--- TEXT EXCERPT ---

Comfortable RGV Forecast; Whiteout New England

Rio Grande Valley:

A very brisk Sunday for the RGV; temperatures didn’t get out of the 50s anywhere in the Valley.  A high temperature of 58 was recorded in Brownsville, 57 in Harlingen, and 58 in McAllen.  Morning lows hit 36, 33, and 34, respectively.  Winds made it seem a bit cooler out of the north and northeast most of the day.  Tonight, not as cold, but will still be quite chilly.  Lows will be in the lower 40s towards the coast and in the upper 30s in the upper Valley, with partly cloudy skies.

(12/27): Monday will be a very nice day.  Afternoon highs will be in the upper 60s/lower 70s under mostly sunny skies.  Winds will be shifting out of the east southeast around 10 mph, bringing in lower level moisture and raising dewpoint temperatures.  High pressure over Mississippi and Louisiana is one of the causes for the wind shift out of the southeast.  There will be a chance (30%) of showers developing because of the lower level onshore flow from the Gulf of Mexico on Monday night into Tuesday.  Lows will be in the mid-to-upper 50s with mostly cloudy to overcast skies.

---

(GIVEN PROBLEM A)
Update all the rows in Block 1 so that "checkmark" becomes "check mark", with everything else left the same.

--- DATASET EXTRACT ---

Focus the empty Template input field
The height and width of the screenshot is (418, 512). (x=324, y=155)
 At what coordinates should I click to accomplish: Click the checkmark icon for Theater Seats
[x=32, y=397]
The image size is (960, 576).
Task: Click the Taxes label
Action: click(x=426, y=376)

---

(GIVEN PROBLEM B)
Answer these from the RGV forecast:
(i) What high temperature was recorded in Harlingen on Sunday?
(ii) What chance of showers is given for Monday night into Tuesday?
(iii) From what direction and at about what speed will Monday's winds blow?

(WRITTEN RESPONSE A)
Focus the empty Template input field
The height and width of the screenshot is (418, 512). (x=324, y=155)
 At what coordinates should I click to accomplish: Click the check mark icon for Theater Seats
[x=32, y=397]
The image size is (960, 576).
Task: Click the Taxes label
Action: click(x=426, y=376)

(WRITTEN RESPONSE B)
(i) 57
(ii) 30%
(iii) From the east southeast, at around 10 mph